For the regime to besiege and take over East Aleppo would result in an enormous human tragedy. That siege had begun last month, but al-Julani and his allies have broken it, apparently with the help of GRAD batteries supplied by Turkey and the Gulf and maybe the US CIA. Since a siege would have starved out children and non-combatants it would have been horrible. And if the regime took back over the east, it would round up thousands of rebels and put them in mass graves after it tortured them.
This fate is what al-Assad, Iran and the Russian Federation wanted for East Aleppo and its hapless residents, whose crime was to be poor and to have been disadvantaged by the regime and to hate it, and to have been conventionally religious as Sunni Muslims.
On the other hand, if the seedy al-Qaeda types al-Julani has gathered around himself took over the more than a million people in and around West Aleppo, that would also be an enormous human tragedy. They include members of minorities whom al-Julani has promised to ethnically cleanse. Their crime is to have been somewhat well-off and to have made their peace with a totalitarian regime that they feel provides them order.
Saudi Arabia, Turkey and apparently John Brennan of the CIA want the rebels to take East Aleppo, and in backing this effort they are prolonging a civil war that has killed off nearly half a million people and left half of the 22 million Syrian homeless or refugees abroad. They are also unembarrassed to ally with the right-hand man of 9/11 mastermind Ayman al-Zawahiri.
The great tragedy is that the ceasefire negotiated by John Kerry and Sergei Lavrov last February could have forestalled this further round of vicious battles.
That ceasefire (or “cessation of hostilities” because the regime refused to acknowledge the rebels) had succeeded better than anyone had expected.
But the ceasefire broke down in Aleppo, with two sides at fault. On the one side, al-Julani refused to abide by any cessation of hostilities, and launched repeated attacks on regime positions and against minority villages, as well as shelling West Aleppo. Some groups “vetted” by the CIA joined in with al-Qaeda in breaking the ceasefire, with weapons and money supplied by the US and Saudi Arabia.
On the other side, Bashar al-Assad began thinking that the rebels’ willingness to abide by the cessation of hostilities was a sign of weakness and that it would be possible for his regime to reconquer all of Syria. This is hubris on the scale of insanity. What the last 5 years have proven is that the regime is stretched too thin, its remaining army of 80,000 (down from 300,000 before the civil war) too small, for Damascus to rule the whole country. It has lost Idlib, al-Raqqa, al-Jazira, Deir al-Zor, Golan, etc.– even parts of the capital, Damascus, and its hinterland.
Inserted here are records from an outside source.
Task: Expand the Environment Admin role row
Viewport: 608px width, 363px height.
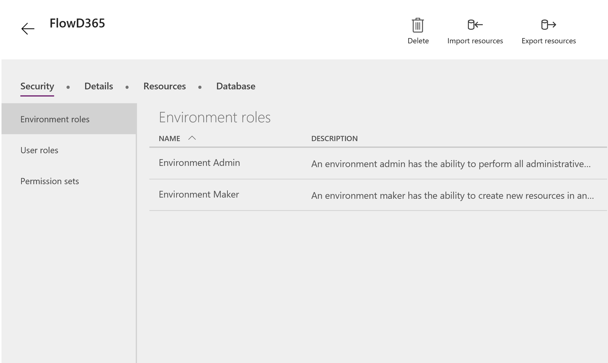Action: point(199,163)
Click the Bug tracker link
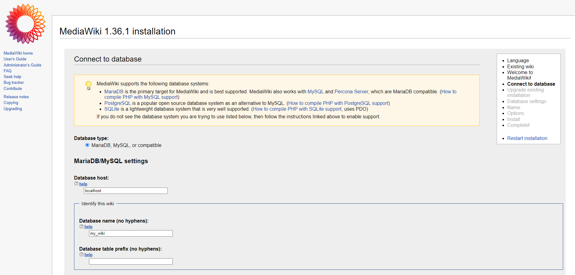 tap(13, 82)
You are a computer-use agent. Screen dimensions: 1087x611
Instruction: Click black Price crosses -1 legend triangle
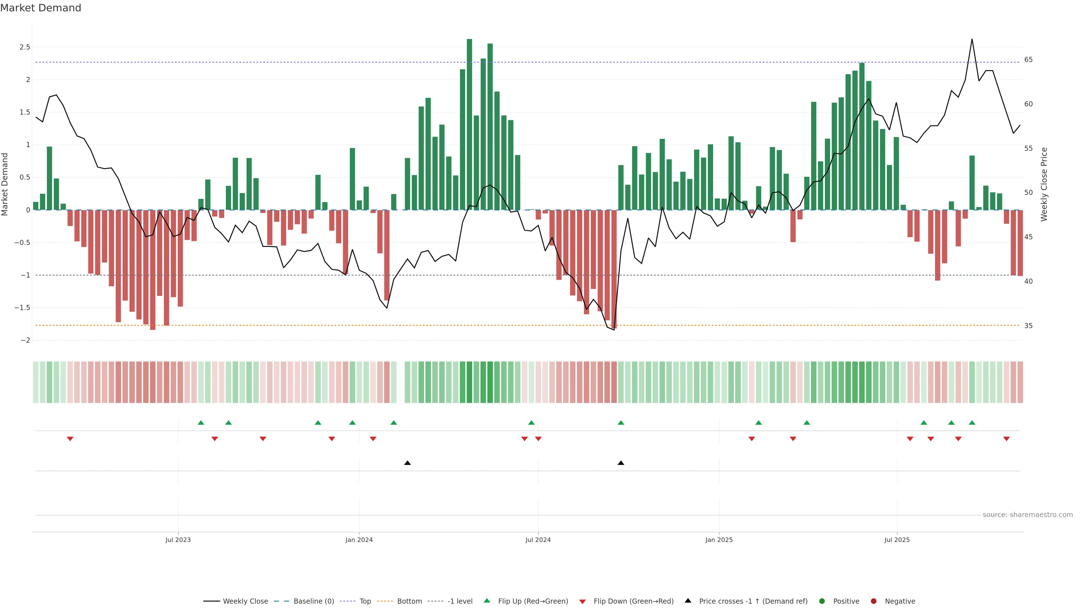(x=688, y=601)
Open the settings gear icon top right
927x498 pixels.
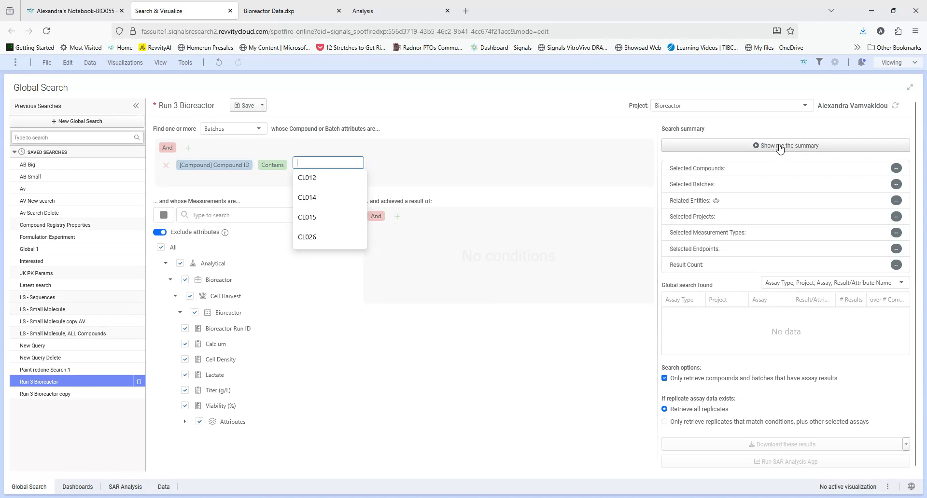tap(835, 62)
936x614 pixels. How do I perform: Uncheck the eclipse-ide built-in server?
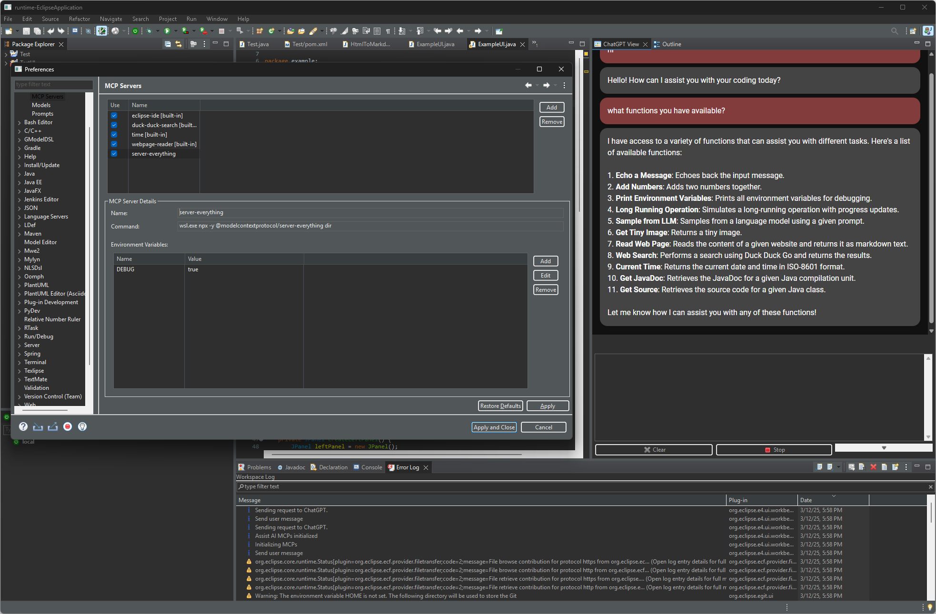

The regime could well have been overthrown by now if not for the fighters from Lebanon’s Shiite Hizbullah, and the Afghan cannon-fodder Shanghaied by Iran, and Russian air support. But apparently one reason the al-Qaeda-led forces were able to break the siege of the East is that the Afghans ran away and the vulnerable regime forces also faded back. Hizbullah was left to fight on its own and it wasn’t enough.
If the ceasefire had held, someday there might have been new elections. East Aleppo could have elected fundamentalist members of parliament and West Aleppo could have elected Baathists or whatever. They could have argued out their differences in the national legislature instead of turning their beautiful old city into more rubble and ruining the lives of their families and children.
Last October, it was West Aleppo that was besieged, with all supply routes cut off and a danger of mass starvation. Russian air intervention saved the West Aleppans from al-Qaeda and the other rebels then.
Now it seems the Syrians are doomed, like actors in that Bill Murray movie “Groundhog Day” or Tom Cruise’s “Edge of Tomorrow,” to living the same scenes over and over again. Al-Julani’s hope is to turn the tables and put West Aleppo under siege again, or perhaps even conquer it for covert al-Qaeda. The Gulf and Turkey and probably some American agencies also want him to succeed in this, in part because they imagine it will harm Iran (talk about science fiction). So here we go again.